-- EXTRACT TO READ follows --
Farmers Know Tick Risks; Slow to Take Preventative Actions

In 2021, 969 ticks were submitted through eTick and 15 were blacklegged ticks.

Adult deer tick
Adult deer tick

Ticks, once limited to the northeast region of the United States, are making a westward migration across the U.S. and with them, tickborne diseases that cost the healthcare system up to $1.3 billion a year to treat. Exposure to ticks can happen anywhere – from backyards to parks to agricultural fields.

Agricultural workers who spend significant time outdoors are at great risk for exposure to ticks. Ticks are considered vectors since they carry diseases that they transmit to other organisms.

In the first year of a two-year study by University of Illinois researchers and Illinois Extension professionals, three prevalent tick species in Illinois were studied: deer tick, American dog tick, and Lonestar tick. Diseases associated with ticks include Lyme disease, Rocky Mountain Spotted fever, Powassan virus, anaplasmosis, tularemia, ehrlichiosis, heartland virus, and Alpha-gal syndrome.
-- EXTRACT TO READ concluded --
-- DATA BLOCK follows --
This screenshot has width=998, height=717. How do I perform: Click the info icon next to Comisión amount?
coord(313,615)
-- DATA BLOCK concluded --
**TASK ITEM A:**
Answer these questions from the tick article:
(i) How many ticks were submitted through eTick in 2021?
(ii) Up to how much per year do tickborne diseases cost the healthcare system to treat?
(iii) Which three tick species were studied in the first year of the study?
**TASK ITEM B:**
Reproduce the part of the tick article that opens with the words containing "Agricultural workers who" and closes with "and Alpha-gal syndrome.".
The data has nothing to do with this exercise.

**RESPONSE BOX A:**
(i) 969 ticks.
(ii) Up to $1.3 billion a year.
(iii) The deer tick, the American dog tick, and the Lonestar tick.

**RESPONSE BOX B:**
Agricultural workers who spend significant time outdoors are at great risk for exposure to ticks. Ticks are considered vectors since they carry diseases that they transmit to other organisms.

In the first year of a two-year study by University of Illinois researchers and Illinois Extension professionals, three prevalent tick species in Illinois were studied: deer tick, American dog tick, and Lonestar tick. Diseases associated with ticks include Lyme disease, Rocky Mountain Spotted fever, Powassan virus, anaplasmosis, tularemia, ehrlichiosis, heartland virus, and Alpha-gal syndrome.